Mark Hulbert has compiled an interesting list of recent market panics:
- August 2015: Concerns about the Chinese economy and stock market led to panic selling, with the Shanghai index plunging 8.5% in one day. Soon after in the U.S., on August 24, 2015, the DJIA plunged over 1,000 points in just a few minutes, its most precipitous drop ever, ending the day down 588 points, its worst one-day loss in five years.
- January 2016: Concerns about the direction of the U.S. economy, and fears that the U.S. stock market was overheated led to a 5.5% drop during January, with the Nasdaq composite down 8%, its worst month in six years.
- February 2016: U.S. stocks took another dive, as investors freaked out over (rather than celebrated!) oil’s drop below USD$27 per barrel. As of February 11, the DJIA had lost 1765 points since the start of the year. The Nasdaq was close to bear market (20% decline) territory.
- June 2016: Worldwide markets panicking over the U.K.’s Brexit vote wiped out USD$3 trillion.
Prophets of doom
Along the way, there have been numerous solemn prophecies of doom, some of them very dire (and certain) in their predictions:
- Can Anything Prevent a U.S. Stock Market Crash in 2016?.
- 80% Stock Market Crash To Strike in 2016, Economist Warns.
- Analyst: Here Comes the Biggest Stock Market Crash in a Generation.
- The man who accurately predicted 4 market crashes told us 3 more dates to worry about this year.
- RBS cries ‘sell everything’ as deflationary crisis nears.
Now it must be kept in mind that it is entirely possible that some or all of these predictions might materialize. Indeed, a major market correction might already be underway when one reads this piece. But volatility is the nature of markets in general and stock markets in particular — investors who do not have the stomach for roller-coaster rides should place their savings and investment elsewhere.
Statistical consequences of panic selling
But one does have to ask what is the point of panicking during a market decline. If one sells, it is statistically more than likely that one will ultimately take a loss, compared with a buy-and-hold approach (because it is statistically more likely that one is selling out near the market bottom). And the deeper the market decline, the more statistically certain it is that selling will ultimately result in a major loss.

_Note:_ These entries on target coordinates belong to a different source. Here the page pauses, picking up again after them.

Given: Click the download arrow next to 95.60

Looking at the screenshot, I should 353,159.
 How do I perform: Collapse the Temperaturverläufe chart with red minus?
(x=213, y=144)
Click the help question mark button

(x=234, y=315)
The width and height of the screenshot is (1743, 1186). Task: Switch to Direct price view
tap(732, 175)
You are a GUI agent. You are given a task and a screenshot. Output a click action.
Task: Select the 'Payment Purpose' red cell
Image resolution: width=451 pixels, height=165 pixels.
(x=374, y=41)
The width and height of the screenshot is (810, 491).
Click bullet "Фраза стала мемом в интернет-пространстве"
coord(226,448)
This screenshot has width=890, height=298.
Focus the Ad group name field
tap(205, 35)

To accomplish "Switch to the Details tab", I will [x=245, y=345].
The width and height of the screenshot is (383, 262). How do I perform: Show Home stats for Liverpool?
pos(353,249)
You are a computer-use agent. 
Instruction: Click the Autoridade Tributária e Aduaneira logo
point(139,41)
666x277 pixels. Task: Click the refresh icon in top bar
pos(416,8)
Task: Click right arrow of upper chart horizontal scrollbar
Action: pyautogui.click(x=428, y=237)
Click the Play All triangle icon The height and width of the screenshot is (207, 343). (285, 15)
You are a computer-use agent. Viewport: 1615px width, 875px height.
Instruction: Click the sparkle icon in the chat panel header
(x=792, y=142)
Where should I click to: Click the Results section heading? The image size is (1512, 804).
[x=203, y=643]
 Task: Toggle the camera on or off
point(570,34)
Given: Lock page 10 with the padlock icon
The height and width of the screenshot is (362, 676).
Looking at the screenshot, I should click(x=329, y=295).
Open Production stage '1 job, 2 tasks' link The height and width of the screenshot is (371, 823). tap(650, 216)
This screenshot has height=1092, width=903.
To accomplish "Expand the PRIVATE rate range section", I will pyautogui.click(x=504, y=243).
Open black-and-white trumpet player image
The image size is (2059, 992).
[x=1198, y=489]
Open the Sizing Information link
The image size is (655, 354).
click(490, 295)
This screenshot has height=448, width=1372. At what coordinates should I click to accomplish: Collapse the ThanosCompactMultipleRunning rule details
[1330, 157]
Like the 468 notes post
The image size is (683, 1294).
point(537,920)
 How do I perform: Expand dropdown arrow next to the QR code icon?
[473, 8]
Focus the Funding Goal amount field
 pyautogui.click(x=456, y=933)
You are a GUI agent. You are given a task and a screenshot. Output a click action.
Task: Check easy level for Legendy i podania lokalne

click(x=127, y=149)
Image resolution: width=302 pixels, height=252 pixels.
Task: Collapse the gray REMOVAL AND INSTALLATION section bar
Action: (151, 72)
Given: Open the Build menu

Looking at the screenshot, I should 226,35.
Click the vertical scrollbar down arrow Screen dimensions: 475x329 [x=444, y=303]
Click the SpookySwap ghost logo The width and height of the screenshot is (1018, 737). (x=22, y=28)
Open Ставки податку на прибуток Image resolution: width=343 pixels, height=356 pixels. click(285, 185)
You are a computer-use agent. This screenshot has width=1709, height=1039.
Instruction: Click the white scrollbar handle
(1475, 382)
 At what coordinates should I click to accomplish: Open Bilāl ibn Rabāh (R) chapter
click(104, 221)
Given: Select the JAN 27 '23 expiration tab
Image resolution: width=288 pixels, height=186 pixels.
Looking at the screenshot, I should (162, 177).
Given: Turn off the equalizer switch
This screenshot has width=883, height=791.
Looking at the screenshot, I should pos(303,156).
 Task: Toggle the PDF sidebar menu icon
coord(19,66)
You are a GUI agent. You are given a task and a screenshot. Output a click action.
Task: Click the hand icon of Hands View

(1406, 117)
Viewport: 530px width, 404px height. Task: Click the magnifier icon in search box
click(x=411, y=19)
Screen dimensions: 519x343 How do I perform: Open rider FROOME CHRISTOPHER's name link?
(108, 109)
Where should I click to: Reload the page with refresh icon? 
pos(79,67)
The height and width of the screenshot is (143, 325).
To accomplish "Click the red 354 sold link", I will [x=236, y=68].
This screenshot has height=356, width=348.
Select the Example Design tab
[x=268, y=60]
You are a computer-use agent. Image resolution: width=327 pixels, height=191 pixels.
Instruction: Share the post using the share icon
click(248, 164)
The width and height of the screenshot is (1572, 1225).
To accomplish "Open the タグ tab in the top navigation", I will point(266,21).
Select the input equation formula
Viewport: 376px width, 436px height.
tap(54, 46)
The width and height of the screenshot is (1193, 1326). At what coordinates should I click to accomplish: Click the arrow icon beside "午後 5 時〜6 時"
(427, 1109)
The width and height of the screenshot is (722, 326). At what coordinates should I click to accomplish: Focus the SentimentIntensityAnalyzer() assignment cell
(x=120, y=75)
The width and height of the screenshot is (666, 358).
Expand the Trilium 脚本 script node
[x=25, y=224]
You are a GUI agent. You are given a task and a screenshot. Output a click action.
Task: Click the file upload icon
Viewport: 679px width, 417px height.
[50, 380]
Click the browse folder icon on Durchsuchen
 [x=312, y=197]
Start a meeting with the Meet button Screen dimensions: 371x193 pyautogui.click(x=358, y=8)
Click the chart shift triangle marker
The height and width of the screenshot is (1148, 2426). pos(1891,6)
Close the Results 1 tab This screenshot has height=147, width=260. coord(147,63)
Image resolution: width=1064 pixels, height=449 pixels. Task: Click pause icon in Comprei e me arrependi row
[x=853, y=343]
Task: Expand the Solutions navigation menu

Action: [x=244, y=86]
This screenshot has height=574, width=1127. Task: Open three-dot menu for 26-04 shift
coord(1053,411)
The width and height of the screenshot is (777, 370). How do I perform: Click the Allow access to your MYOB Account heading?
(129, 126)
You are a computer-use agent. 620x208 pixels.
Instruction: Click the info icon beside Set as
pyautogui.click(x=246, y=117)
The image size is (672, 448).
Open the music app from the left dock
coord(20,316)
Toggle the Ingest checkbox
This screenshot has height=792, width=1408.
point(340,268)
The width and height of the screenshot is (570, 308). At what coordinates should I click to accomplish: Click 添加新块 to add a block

For example, millions of panicking investors sold billions of dollars (and euros, pounds, yen and yuan) of stocks on 9 March 2009, which was the bottom of the 2007-2009 bear market. Many of them later bought back into the market, but in most if not all cases their investments took a major permanent hit in the process, because they bought back at a significantly higher price. One financial colleague of ours reports that at least one client of his never bought back into the market.
A recent DALBAR study found that over a 30-year period, the average self-directed equity mutual fund investor earned only 3.7 percent, compared with 10.3 percent that could be obtained by simply investing in a S&P500 index fund. Much of this huge shortfall is due to panic selling during market downturns, or attempts to “time the market.” Indeed, the American system of relying on 401K accounts for retirement savings has been a decidedly mixed experiment, with typical returns very much less than a simple buy-and-hold, low-cost index fund strategy.
How do other market prophets fare?
At least individual investors have plenty of company as they lament their inability to predict or time the vagaries of the stock market. Hedge funds, those boutique financial operations that cater to very wealthy investors (and charge similarly exalted fees) have not done very well either. The HFRI index of U.S. hedge funds posted an average loss of 0.85% during 2015, compared with a 1.36% gain in the S&P500 index. And over the past five years, the Barclay hedge fund index has posted an average 3.36% gain, substantially less than the average 12.58% gain for the S&P500 index.
Along this line, in 2008 Warren Buffett entered a bet with a hedge fund manager that a portfolio of hedge funds would not out-perform the S&P500 index over the next ten years. Eight years into the bet, it appears that Buffett will win hands down, as the hedge fund portfolio is up only 20%, whereas the S&P500 index is up 63%.
The failure of emotion-based trading
Paul Merriman, citing the DALBAR report, assesses the situation in these terms:
The numbers change from year to year, but every DALBAR report comes to the same conclusion: Investors’ emotion-based trading is counterproductive.
Along with many others, I have tried over the years to educate investors about the effects of what DALBAR describes as “knee-jerk reactions to crises and mistakes.”
Has that helped? Here’s what DALBAR says: Despite “enormous efforts by thousands of industry experts to educate millions of investors, imprudent action continues to be widespread. … The belief that investors will make prudent decisions after education and disclosure has been totally discredited.”